> Element and text location data

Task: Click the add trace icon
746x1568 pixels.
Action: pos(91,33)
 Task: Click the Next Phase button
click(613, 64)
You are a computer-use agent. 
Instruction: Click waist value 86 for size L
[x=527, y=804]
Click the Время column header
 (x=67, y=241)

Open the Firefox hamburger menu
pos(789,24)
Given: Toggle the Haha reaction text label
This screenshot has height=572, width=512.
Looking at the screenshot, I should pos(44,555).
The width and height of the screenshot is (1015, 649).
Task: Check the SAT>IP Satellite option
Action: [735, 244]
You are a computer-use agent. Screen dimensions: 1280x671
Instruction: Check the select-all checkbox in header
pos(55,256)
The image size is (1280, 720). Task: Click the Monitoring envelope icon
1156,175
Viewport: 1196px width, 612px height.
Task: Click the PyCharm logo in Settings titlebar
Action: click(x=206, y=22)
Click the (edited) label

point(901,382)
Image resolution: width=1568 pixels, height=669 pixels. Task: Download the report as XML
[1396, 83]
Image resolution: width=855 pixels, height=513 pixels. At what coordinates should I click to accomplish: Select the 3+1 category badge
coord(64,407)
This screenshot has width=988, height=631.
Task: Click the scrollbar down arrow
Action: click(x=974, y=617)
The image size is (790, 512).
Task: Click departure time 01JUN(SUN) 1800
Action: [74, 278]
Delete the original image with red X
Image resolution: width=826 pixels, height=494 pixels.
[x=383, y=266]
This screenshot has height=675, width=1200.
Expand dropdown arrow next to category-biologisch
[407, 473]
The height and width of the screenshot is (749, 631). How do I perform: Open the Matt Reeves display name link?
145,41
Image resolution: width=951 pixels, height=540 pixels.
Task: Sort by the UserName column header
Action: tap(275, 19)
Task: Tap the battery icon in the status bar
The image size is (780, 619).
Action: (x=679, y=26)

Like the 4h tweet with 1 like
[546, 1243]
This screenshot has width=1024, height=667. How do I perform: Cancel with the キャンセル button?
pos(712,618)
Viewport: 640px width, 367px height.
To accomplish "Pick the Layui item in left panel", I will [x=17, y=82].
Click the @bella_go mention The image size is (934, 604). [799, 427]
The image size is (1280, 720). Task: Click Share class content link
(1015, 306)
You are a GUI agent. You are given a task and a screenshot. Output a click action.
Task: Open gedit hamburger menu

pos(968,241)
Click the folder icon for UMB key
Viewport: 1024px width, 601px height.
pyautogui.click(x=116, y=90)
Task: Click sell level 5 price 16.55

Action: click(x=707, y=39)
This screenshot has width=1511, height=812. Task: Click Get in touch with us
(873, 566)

> BRIEF
Reproduce the lines of the material verbatim, starting at the line that contains "Task: Tap the battery icon in the status bar" and ending at the line that contains "pos(712,618)".

> RESULT
Task: Tap the battery icon in the status bar
The image size is (780, 619).
Action: (x=679, y=26)

Like the 4h tweet with 1 like
[546, 1243]
This screenshot has width=1024, height=667. How do I perform: Cancel with the キャンセル button?
pos(712,618)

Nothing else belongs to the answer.